Work task ->
Which lines to output? The line containing "[Ali Baturay] (31, 1659)" and every line after it in the data below, each copied exactly.

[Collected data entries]
━━━━━━━━━━━━━━━━━━━━━━━━━━━━━━
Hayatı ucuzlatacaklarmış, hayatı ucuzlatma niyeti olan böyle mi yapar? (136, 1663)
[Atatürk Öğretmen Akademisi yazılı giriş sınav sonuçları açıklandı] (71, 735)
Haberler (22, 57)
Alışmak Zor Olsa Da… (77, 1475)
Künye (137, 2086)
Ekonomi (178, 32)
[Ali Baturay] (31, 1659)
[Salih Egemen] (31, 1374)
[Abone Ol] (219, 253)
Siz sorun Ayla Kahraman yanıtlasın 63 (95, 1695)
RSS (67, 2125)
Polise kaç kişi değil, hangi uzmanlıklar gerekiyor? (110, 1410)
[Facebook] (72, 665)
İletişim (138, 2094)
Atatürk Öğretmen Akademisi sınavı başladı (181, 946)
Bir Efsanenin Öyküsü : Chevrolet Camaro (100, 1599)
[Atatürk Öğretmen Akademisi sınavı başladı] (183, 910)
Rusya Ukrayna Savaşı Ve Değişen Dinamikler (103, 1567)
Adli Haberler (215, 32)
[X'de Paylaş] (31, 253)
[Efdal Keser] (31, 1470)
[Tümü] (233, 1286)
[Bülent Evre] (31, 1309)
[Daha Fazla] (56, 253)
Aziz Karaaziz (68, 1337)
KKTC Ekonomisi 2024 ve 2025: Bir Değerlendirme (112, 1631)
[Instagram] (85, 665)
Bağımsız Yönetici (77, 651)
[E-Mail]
━━━━━━━━━━━━━━━━━━━━━━━━━━━━━━
Response area ->
[Ali Baturay] (31, 1659)
[Salih Egemen] (31, 1374)
[Abone Ol] (219, 253)
Siz sorun Ayla Kahraman yanıtlasın 63 (95, 1695)
RSS (67, 2125)
Polise kaç kişi değil, hangi uzmanlıklar gerekiyor? (110, 1410)
[Facebook] (72, 665)
İletişim (138, 2094)
Atatürk Öğretmen Akademisi sınavı başladı (181, 946)
Bir Efsanenin Öyküsü : Chevrolet Camaro (100, 1599)
[Atatürk Öğretmen Akademisi sınavı başladı] (183, 910)
Rusya Ukrayna Savaşı Ve Değişen Dinamikler (103, 1567)
Adli Haberler (215, 32)
[X'de Paylaş] (31, 253)
[Efdal Keser] (31, 1470)
[Tümü] (233, 1286)
[Bülent Evre] (31, 1309)
[Daha Fazla] (56, 253)
Aziz Karaaziz (68, 1337)
KKTC Ekonomisi 2024 ve 2025: Bir Değerlendirme (112, 1631)
[Instagram] (85, 665)
Bağımsız Yönetici (77, 651)
[E-Mail]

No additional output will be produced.